Exercises:
1: According to the Dallas Frazier obituary, what drove the Oak Ridge Boys' version of "Elvira" to become a 1981 smash? Answer in one to three sentences.
2: Extend the Dallas Frazier obituary from where it stops.

(Given passage begins)

Dallas Frazier, the country songwriter behind enduring hits like “Elvira” and “Beneath Still Waters,” died Jan. 14, his family announced on Facebook. He was 82.
Born Oct. 27, 1939, in Spiro, Oklahoma, Frazier, like many other Oklahomans of his generation, was raised in California after his family relocated to Bakersfield. Frazier’s musical career began before he was even a teenager when Ferlin Husky offered him a job at the age of 12. He had also begun performing on Cliffie Stone’s radio and television program Hometown Jamboree and, as a 14-year-old in 1954, he cut his first single, the whimsical outer-space romp “Space Command,” for Capitol Records.
In 1957, Frazier released “Alley Oop,” a novelty song about a charismatic caveman that would become a chart-topping one-hit-wonder for the Hollywood Argyles in 1960. After he relocated to Nashville, he began to find his rhythm as a songwriter. Husky had a hit with Frazier’s “Timber I’m Falling” in 1964, Charlie Rich cut his “Mohair Sam” — another swaggering “Alley Oop”-type tune — in 1966, and Jack Greene topped the charts with “There Goes My Everything” that same year, earning Frazier a Grammy nomination.
Frazier released his debut album Elvira in 1966, the title track of which would become his best-known song. While Frazier’s version didn’t move the needle all the much (nor did Rodney Crowell’s 1978 cover), the Oak Ridge Boys turned “Elvira” into a massive crossover hit. Driven by its indelible “giddy up oom-papa-mow-mow” refrain from the group’s deep-voiced Richard Sterban, the song was a 1981 smash, topping the country chart and breaking into the Top 5 on the Billboard Hot 100.

(Given passage ends)
(Study material begins)

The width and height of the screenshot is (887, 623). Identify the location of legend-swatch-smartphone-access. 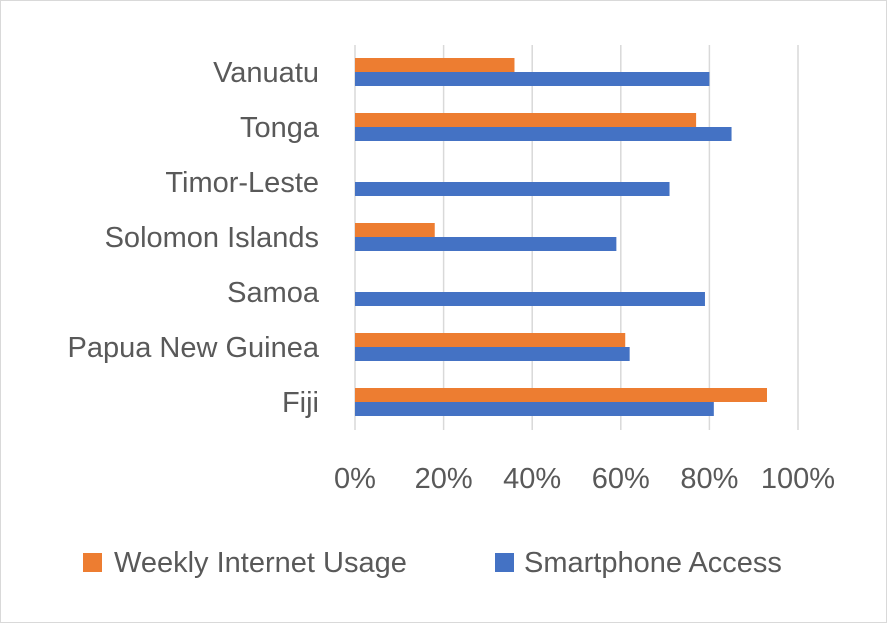
(504, 562).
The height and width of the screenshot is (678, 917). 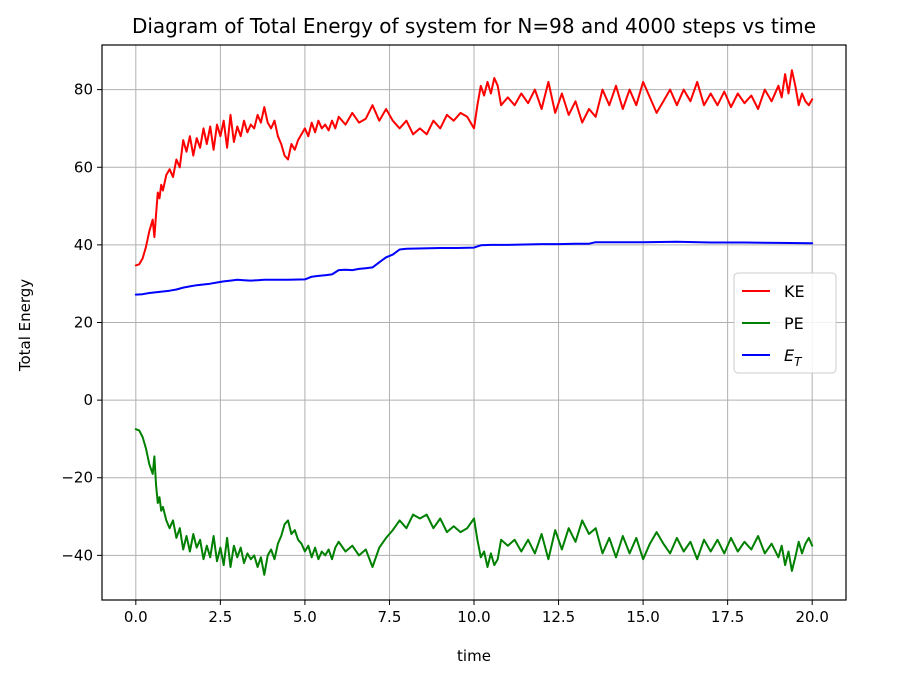 What do you see at coordinates (558, 617) in the screenshot?
I see `x-tick-label: 12.5` at bounding box center [558, 617].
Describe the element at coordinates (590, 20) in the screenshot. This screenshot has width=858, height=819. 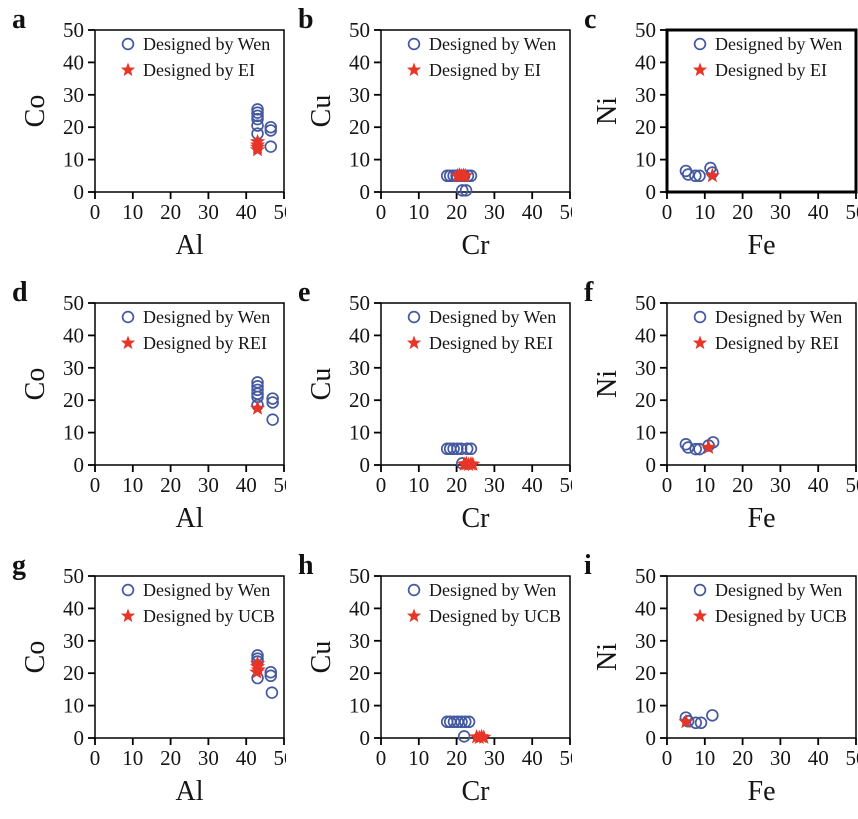
I see `panel-letter: c` at that location.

(Study material ends)

Responses:
1: The song's success was driven by its indelible "giddy up oom-papa-mow-mow" refrain, sung by the group's deep-voiced Richard Sterban. That version topped the country chart and broke into the Top 5 on the Billboard Hot 100.

2:
“We lost a dear friend today. Dallas Frazier had an influence on our country music career from the beginning,” the Oaks wrote on Facebook. “He wrote ‘The Baptism of Jesse’ but his influence in the 1980s was even greater when we recorded his song ‘Elvira.’”
Frazier continued to pile up the songwriting credits. George Jones and Connie Smith recorded entire albums of Frazier’s work, while country stars Willie Nelson, Merle Haggard, and Moe Bandy also took a turn with his songs. Frazier earned a Grammy Award for Best Country Song in 1970 for “All I Have to Offer You (Is Me),” which Charley Pride took to Number One. Emmylou Harris earned her fourth Number One in 1980 with Frazier’s devastating ballad “Beneath Still Waters,” which he originally wrote in 1967.
In 1976, Frazier was inducted into the Nashville Songwriters Hall of Fame. Before the end of the Eighties, he largely left the music industry to devote his life to Christian ministry.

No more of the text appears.